### WHAT YOU NEED TO DO
List every role or title that the passage about Christopher Columbus applies to him.

### DOCUMENT SECTION

--------

The paradox that is Christopher Columbus is one of the most polarizing and puzzling in all the annals of human history.  He is loved and hated by millions across the world who hail him as both a brave explorer and a cruel tyrant.  Speaking for myself, I have, over the years, had my own struggles when trying to reconcile Columbus with my own interpretation of what is right and wrong (you can read a couple of older posts here and here).  But regardless of how we may feel about Columbus, the truth of the matter is that none of us will ever truly be able to know or understand the man who has become synonymous with controversy.

Over the past five centuries, Christopher Columbus has been accused of a plethora of crimes ranging from theft to genocide.  Columbus' prowess as a navigator was matched only by his ineptitude as a governor.  And make no mistake; Columbus' inability to effectively lead is a catalyst for much of the controversy that surrounds his legacy today.

--------

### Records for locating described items
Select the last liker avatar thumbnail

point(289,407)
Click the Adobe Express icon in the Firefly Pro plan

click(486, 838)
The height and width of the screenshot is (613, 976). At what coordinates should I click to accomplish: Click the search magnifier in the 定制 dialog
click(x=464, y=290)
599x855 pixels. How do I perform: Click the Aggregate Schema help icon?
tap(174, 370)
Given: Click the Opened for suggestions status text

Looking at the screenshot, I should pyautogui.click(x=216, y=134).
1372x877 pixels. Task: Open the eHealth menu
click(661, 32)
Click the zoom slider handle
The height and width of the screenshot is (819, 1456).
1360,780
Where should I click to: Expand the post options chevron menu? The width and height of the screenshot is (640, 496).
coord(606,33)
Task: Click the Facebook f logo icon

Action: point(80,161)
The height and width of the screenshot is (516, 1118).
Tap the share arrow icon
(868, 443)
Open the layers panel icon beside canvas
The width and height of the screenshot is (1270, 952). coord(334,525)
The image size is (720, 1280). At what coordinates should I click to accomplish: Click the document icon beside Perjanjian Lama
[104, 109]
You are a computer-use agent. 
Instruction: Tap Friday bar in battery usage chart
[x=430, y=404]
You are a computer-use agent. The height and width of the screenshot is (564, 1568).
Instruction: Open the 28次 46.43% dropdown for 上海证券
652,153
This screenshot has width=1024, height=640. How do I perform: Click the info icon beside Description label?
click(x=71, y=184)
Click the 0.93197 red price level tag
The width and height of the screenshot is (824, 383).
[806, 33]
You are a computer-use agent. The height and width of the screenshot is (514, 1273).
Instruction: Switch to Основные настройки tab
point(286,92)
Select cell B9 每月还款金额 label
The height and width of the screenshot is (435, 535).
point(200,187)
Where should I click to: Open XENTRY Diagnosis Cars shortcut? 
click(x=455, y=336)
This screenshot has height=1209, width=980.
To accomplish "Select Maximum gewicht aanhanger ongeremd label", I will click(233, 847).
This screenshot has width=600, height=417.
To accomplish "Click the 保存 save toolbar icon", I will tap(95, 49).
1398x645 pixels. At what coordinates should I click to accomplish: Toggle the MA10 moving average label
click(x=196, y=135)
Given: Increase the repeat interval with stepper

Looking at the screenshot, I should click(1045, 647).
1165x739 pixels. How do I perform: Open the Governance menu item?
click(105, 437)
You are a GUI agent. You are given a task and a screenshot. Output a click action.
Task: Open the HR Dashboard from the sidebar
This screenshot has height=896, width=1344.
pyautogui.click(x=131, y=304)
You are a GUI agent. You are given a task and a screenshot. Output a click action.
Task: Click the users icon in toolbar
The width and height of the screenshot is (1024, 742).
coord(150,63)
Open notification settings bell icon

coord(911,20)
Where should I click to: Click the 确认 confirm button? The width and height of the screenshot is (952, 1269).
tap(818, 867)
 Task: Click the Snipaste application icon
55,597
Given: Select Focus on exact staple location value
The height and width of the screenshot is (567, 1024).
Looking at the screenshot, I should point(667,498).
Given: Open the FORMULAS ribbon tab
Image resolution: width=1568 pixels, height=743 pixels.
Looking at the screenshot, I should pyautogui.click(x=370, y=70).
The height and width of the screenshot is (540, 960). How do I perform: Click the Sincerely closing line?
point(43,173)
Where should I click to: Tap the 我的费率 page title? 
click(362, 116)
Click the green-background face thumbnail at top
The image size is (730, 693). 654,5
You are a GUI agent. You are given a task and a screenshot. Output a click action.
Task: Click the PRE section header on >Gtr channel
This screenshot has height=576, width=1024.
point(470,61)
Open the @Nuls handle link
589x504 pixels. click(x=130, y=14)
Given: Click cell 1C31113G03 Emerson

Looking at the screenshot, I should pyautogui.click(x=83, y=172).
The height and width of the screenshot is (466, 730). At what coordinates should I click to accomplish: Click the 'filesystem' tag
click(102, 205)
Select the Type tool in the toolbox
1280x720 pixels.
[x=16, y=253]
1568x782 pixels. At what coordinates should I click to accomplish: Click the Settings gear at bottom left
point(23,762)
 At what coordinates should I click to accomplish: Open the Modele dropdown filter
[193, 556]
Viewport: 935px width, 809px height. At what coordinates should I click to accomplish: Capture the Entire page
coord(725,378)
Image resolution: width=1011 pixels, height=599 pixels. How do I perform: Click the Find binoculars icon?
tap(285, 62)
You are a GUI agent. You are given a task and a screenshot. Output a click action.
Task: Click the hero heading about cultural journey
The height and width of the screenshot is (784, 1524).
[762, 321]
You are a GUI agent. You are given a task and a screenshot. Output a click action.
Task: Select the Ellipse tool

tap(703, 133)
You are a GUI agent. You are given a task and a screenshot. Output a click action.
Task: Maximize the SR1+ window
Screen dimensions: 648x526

--------

### FULL SOLUTION
explorer, tyrant, navigator, governor